This morning I am thinking of US Senator John McCain, and of his last words to the country he loved and served for the better part of his life.
Nations live on long after individual lives have perished. And if living a meaningful life is all about loving something greater than yourself then loving one’s country would fit the bill.
But what is a country? What is a nation?
I am not a professional anthropologist or a sociologist or a political scientist. I haven’t read all the required texts on the subject. But John McCain’s letter brought home to me two conflicting ideas about what it means to be a “nation”.
A nation of ideals versus a nation of blood and soil.
It’s like what does it mean to be a mother – giving birth to a child that is genetically related to you or raising a human being that may/may not be genetically related. It would be great if those two conditions exist at the same time; but what if they don’t? What takes precedence?
What is a country? What is a nation?
Is a country an amalgamation of people who may or may not look like each other, who may have been born in different land masses or continents but have been brought together by ideals and ideas that they share with each other?
Or are we a country just because we were born in the same place with parents who probably shared a common ancestor?
Blood and soil versus ideals.
In the 1940’s Germany was almost torn apart because a political faction insisted that being a German was about “blood and soil,” hence lebensraum was an acceptable policy.
In the United States, Americans with dark skins had to fight tooth and nail for their right to equality in a country that they have invested in with their sweat and blood.
In my country, there are presently two types of Filipinos: those who believe that an autocratic/dictatorial government is ideal and those who disagree. Are we part of the same nation?
So here is a full text of McCain’s last letter before his death. Eat your heart out Barack Obama, McCain’s got style.
My fellow Americans, whom I have gratefully served for sixty years, and especially my fellow Arizonans,
Thank you for the privilege of serving you and for the rewarding life that service in uniform and in public office has allowed me to lead. I have tried to serve our country honorably. I have made mistakes, but I hope my love for America will be weighed favorably against them.
I have often observed that I am the luckiest person on earth. I feel that way even now as I prepare for the end of my life. I have loved my life, all of it. I have had experiences, adventures and friendships enough for ten satisfying lives, and I am so thankful. Like most people, I have regrets. But I would not trade a day of my life, in good or bad times, for the best day of anyone else’s.
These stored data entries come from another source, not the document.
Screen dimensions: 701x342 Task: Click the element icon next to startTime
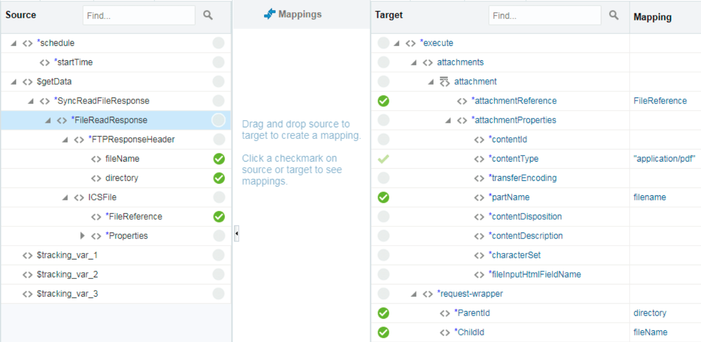tap(45, 63)
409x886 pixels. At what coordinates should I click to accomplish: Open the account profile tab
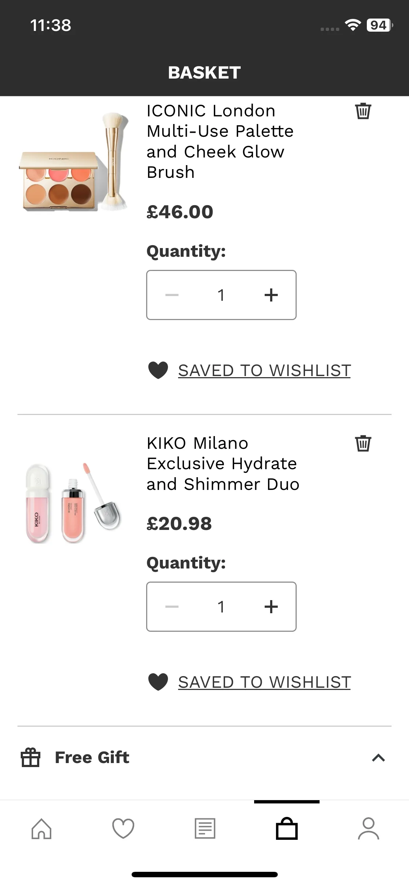(368, 829)
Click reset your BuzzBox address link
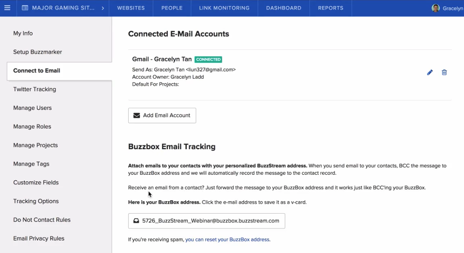The width and height of the screenshot is (464, 253). (x=227, y=239)
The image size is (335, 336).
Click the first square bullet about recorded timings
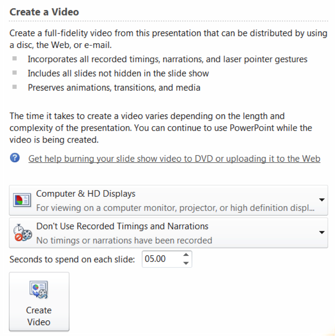coord(15,59)
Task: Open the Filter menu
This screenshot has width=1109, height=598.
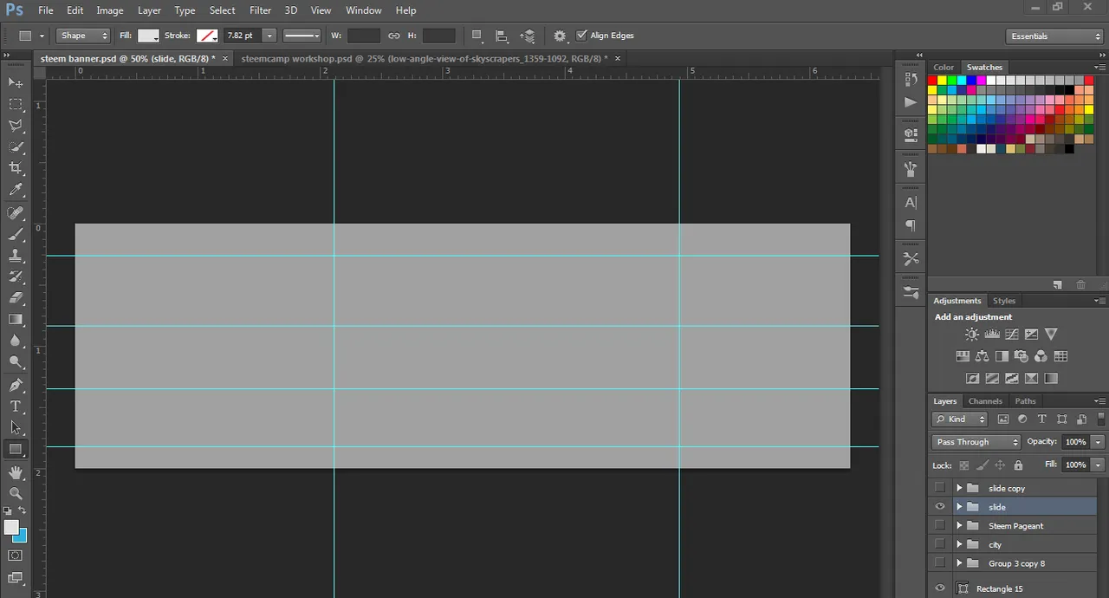Action: [x=260, y=10]
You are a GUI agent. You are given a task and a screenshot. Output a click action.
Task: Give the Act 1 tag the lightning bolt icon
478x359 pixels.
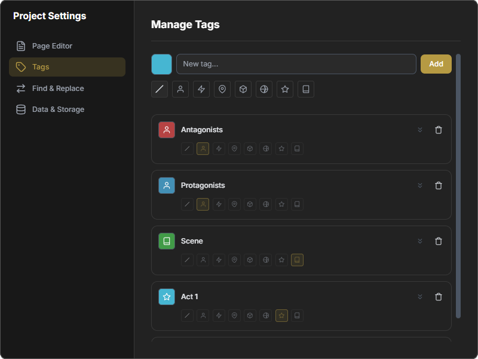point(219,315)
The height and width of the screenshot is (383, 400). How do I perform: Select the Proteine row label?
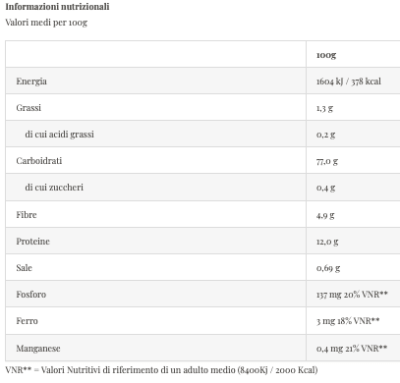coord(32,242)
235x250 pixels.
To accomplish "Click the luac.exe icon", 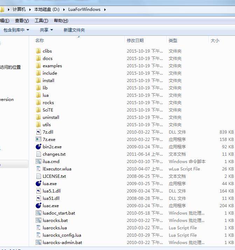I will 39,205.
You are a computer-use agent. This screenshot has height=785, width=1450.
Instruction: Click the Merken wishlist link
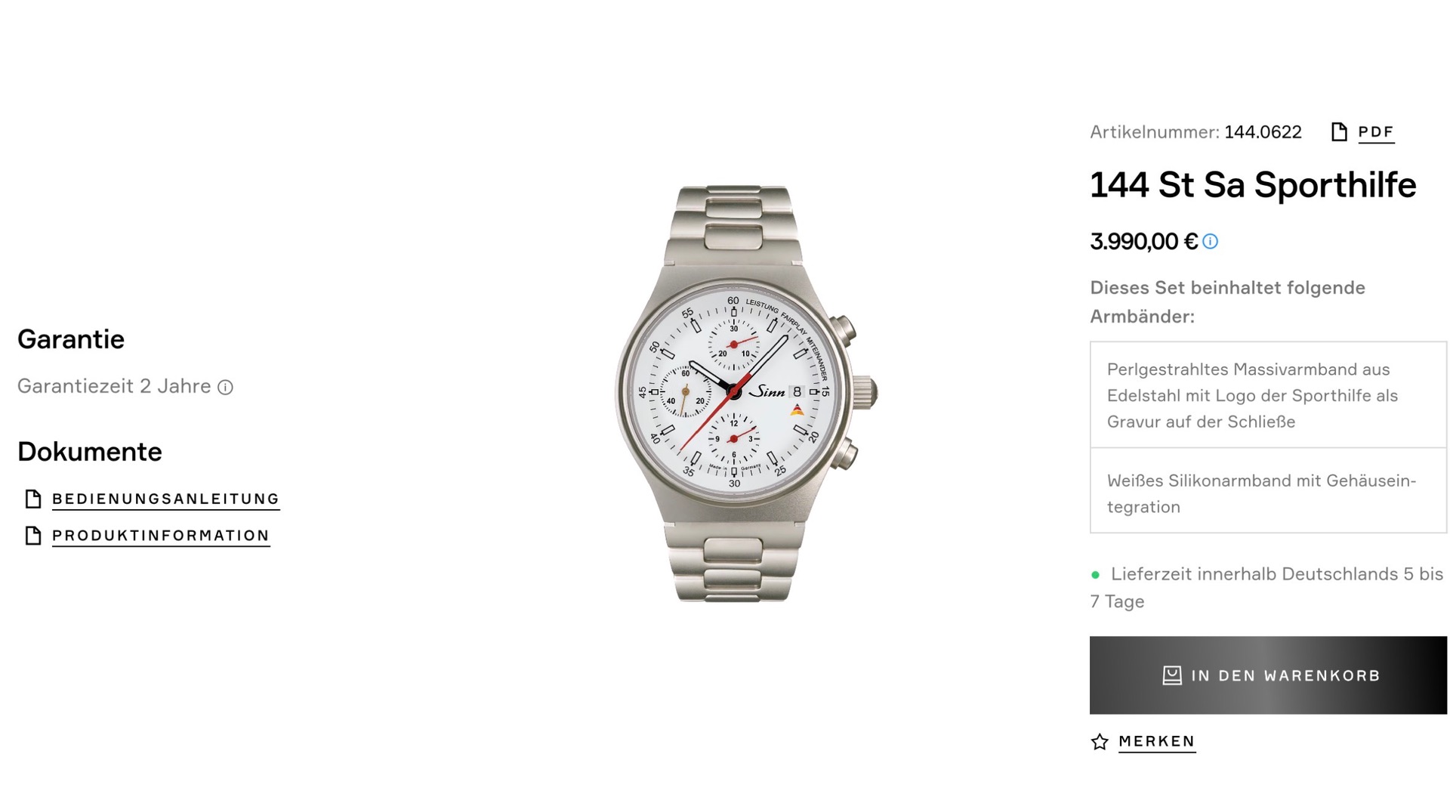(x=1156, y=741)
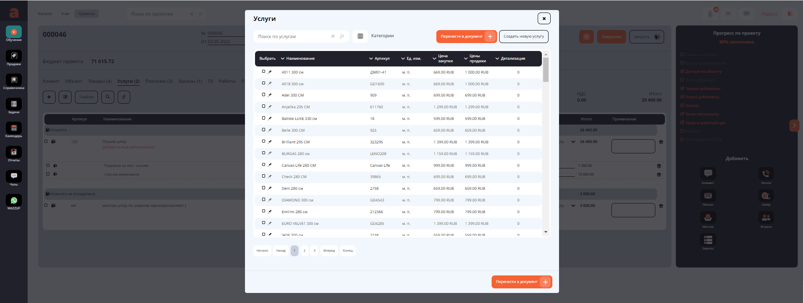Screen dimensions: 804x303
Task: Click the pin icon for Brilliant 295 CM
Action: tap(270, 142)
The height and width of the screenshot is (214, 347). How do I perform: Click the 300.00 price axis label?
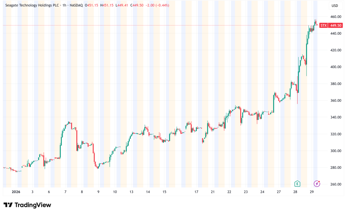point(335,151)
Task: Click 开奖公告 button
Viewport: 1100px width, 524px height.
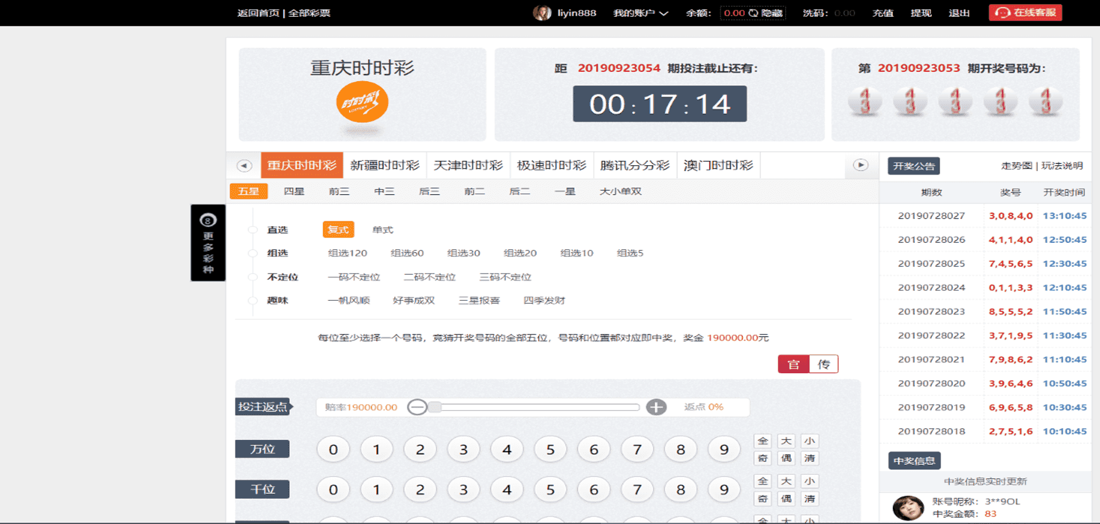Action: [x=913, y=166]
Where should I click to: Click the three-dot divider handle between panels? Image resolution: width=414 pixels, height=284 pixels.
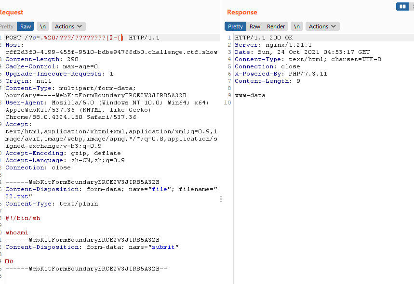pyautogui.click(x=221, y=198)
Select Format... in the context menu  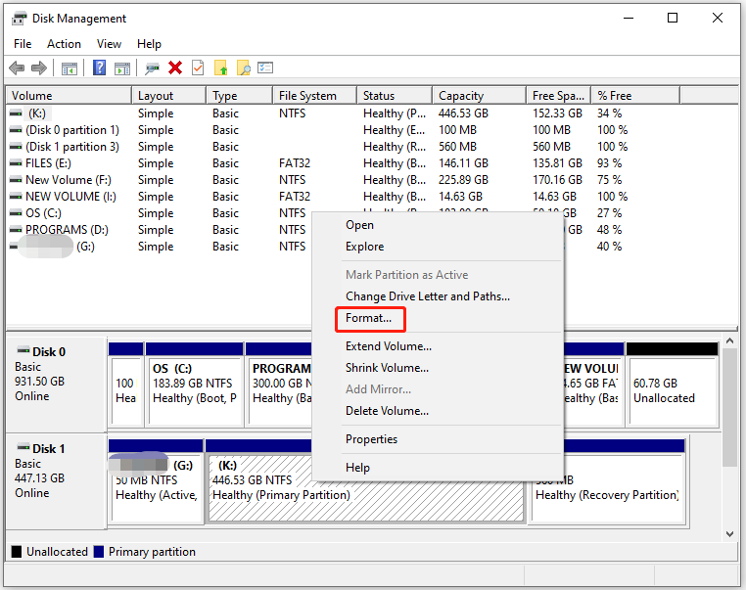tap(368, 319)
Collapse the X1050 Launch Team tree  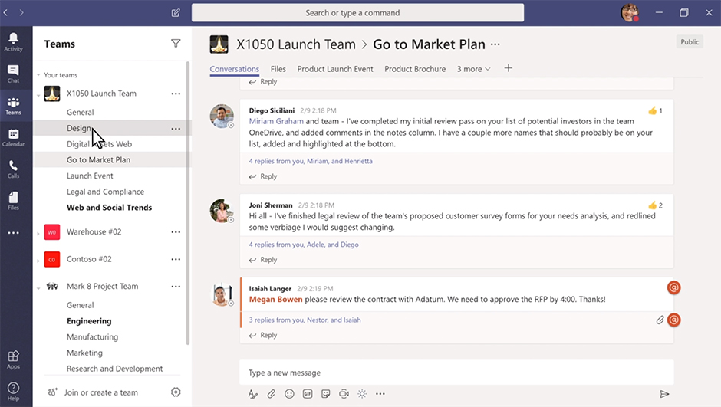point(38,94)
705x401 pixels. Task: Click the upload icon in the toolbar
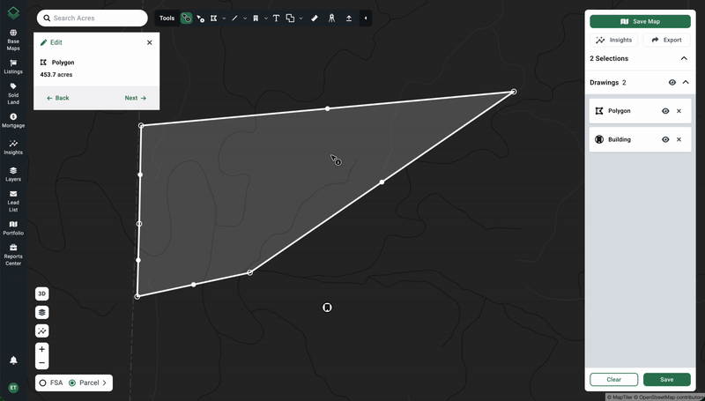click(349, 18)
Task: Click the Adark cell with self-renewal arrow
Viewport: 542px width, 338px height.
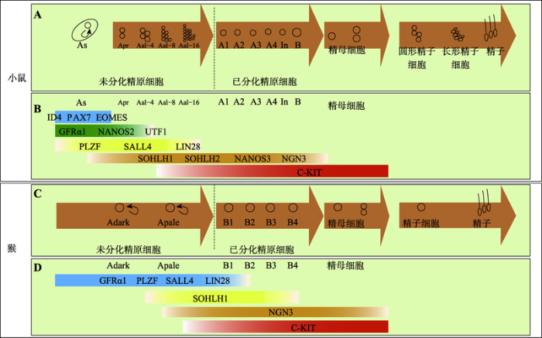Action: tap(126, 208)
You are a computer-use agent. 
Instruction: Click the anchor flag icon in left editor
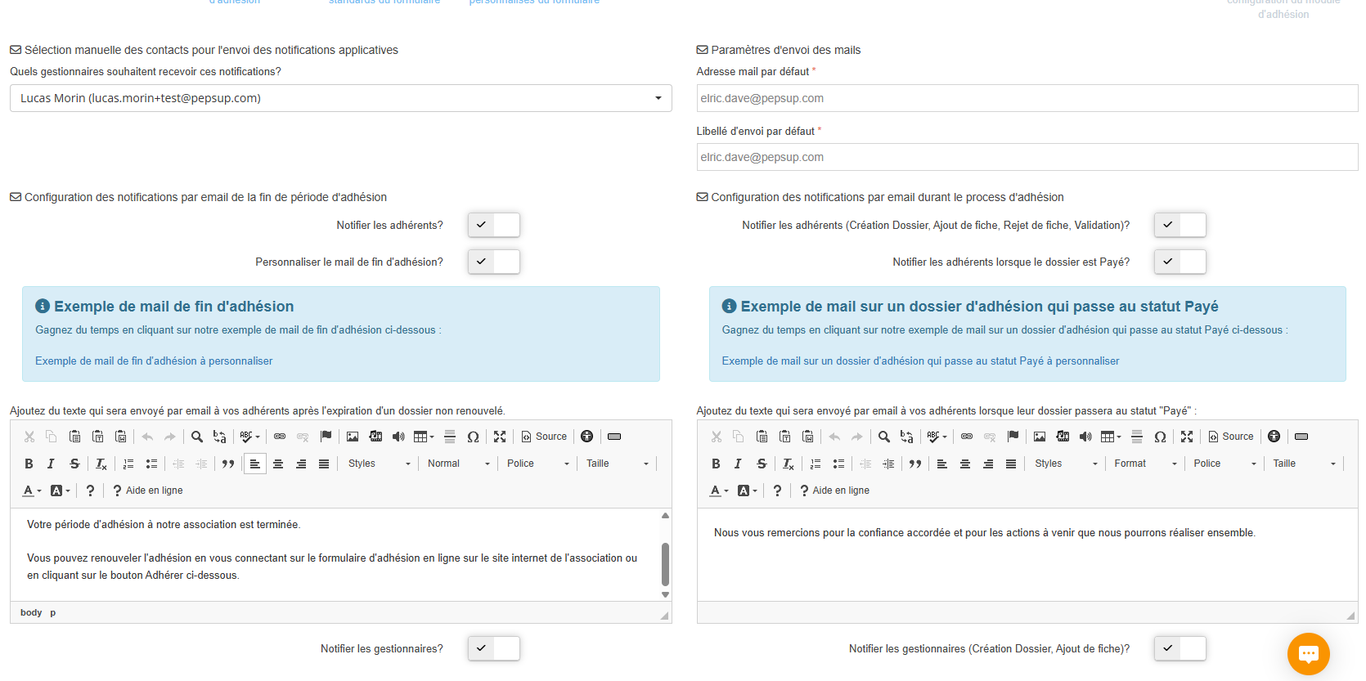click(x=326, y=437)
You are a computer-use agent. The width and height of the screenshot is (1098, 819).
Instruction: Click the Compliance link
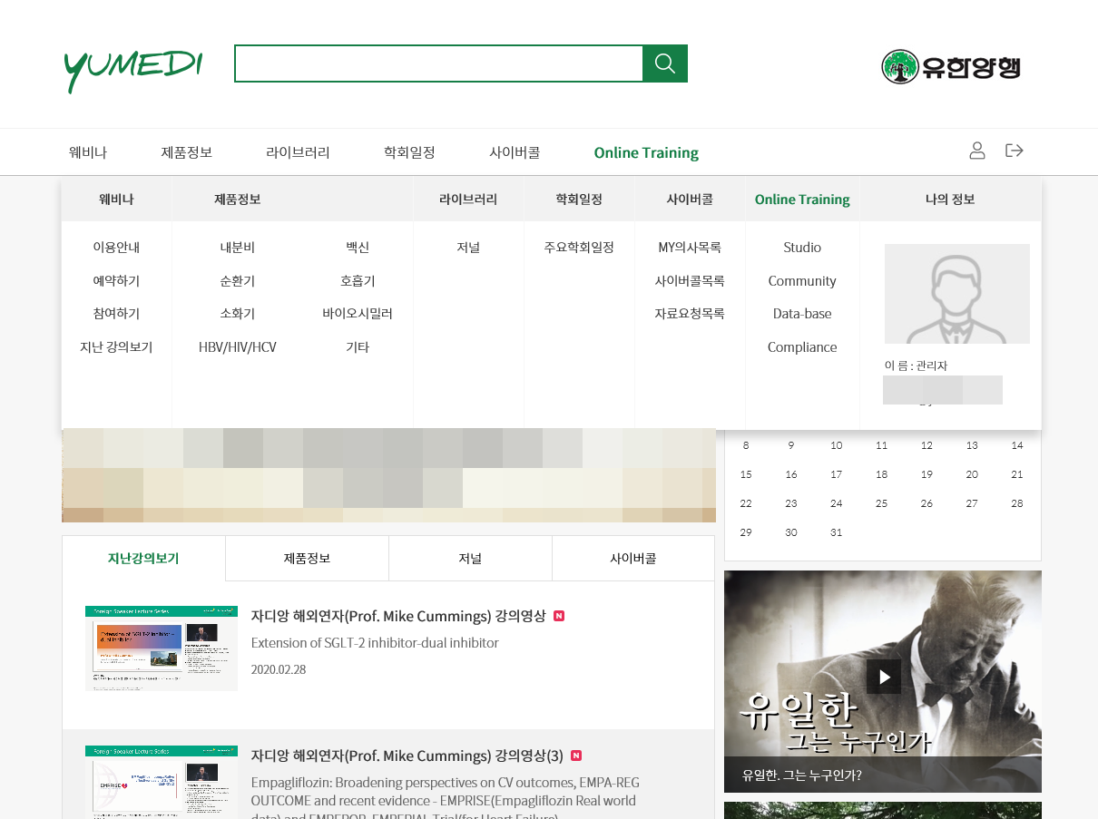(802, 346)
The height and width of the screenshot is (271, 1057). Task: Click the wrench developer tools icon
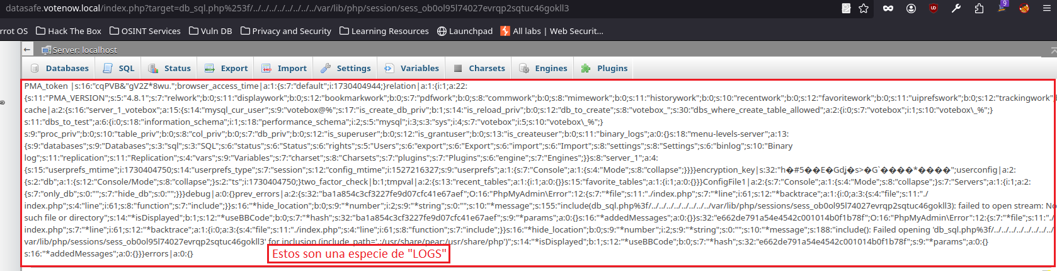click(x=956, y=8)
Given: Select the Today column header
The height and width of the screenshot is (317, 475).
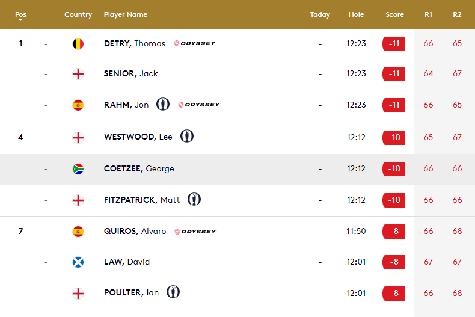Looking at the screenshot, I should (320, 14).
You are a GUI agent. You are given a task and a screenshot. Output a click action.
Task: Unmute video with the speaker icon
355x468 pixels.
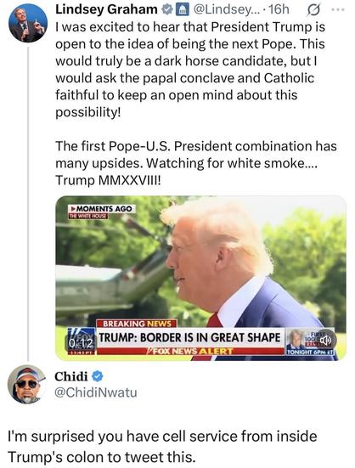(x=326, y=340)
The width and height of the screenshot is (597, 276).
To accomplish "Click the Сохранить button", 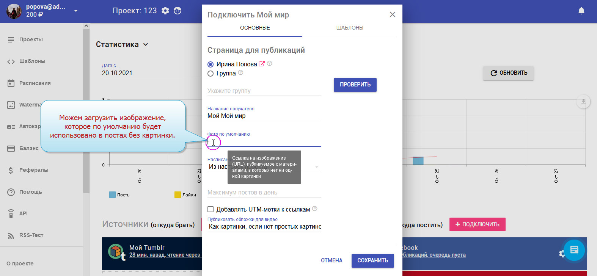I will pos(372,260).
I owe that satisfaction to the love of my family. No man ever had a more loving wife or children he was prouder of than I am of mine. And I owe it to America. To be connected to America’s causes — liberty, equal justice, respect for the dignity of all people — brings happiness more sublime than life’s fleeting pleasures. Our identities and sense of worth are not circumscribed but enlarged by serving good causes bigger than ourselves.
Fellow Americans’ — that association has meant more to me than any other. I lived and died a proud American. We are citizens of the world’s greatest republic, a nation of ideals, not blood and soil. We are blessed and are a blessing to humanity when we uphold and advance those ideals at home and in the world. We have helped liberate more people from tyranny and poverty than ever before in history. We have acquired great wealth and power in the process.
We weaken our greatness when we confuse our patriotism with tribal rivalries that have sown resentment and hatred and violence in all the corners of the globe. We weaken it when we hide behind walls, rather than tear them down, when we doubt the power of our ideals, rather than trust them to be the great force for change they have always been.
We are three-hundred-and-twenty-five million opinionated, vociferous individuals. We argue and compete and sometimes even vilify each other in our raucous public debates. But we have always had so much more in common with each other than in disagreement. If only we remember that and give each other the benefit of the presumption that we all love our country we will get through these challenging times. We will come through them stronger than before. We always do.
Ten years ago, I had the privilege to concede defeat in the election for president. I want to end my farewell to you with the heartfelt faith in Americans that I felt so powerfully that evening.
I feel it powerfully still.
Do not despair of our present difficulties but believe always in the promise and greatness of America, because nothing is inevitable here. Americans never quit. We never surrender. We never hide from history. We make history.
Farewell, fellow Americans. God bless you, and God bless America.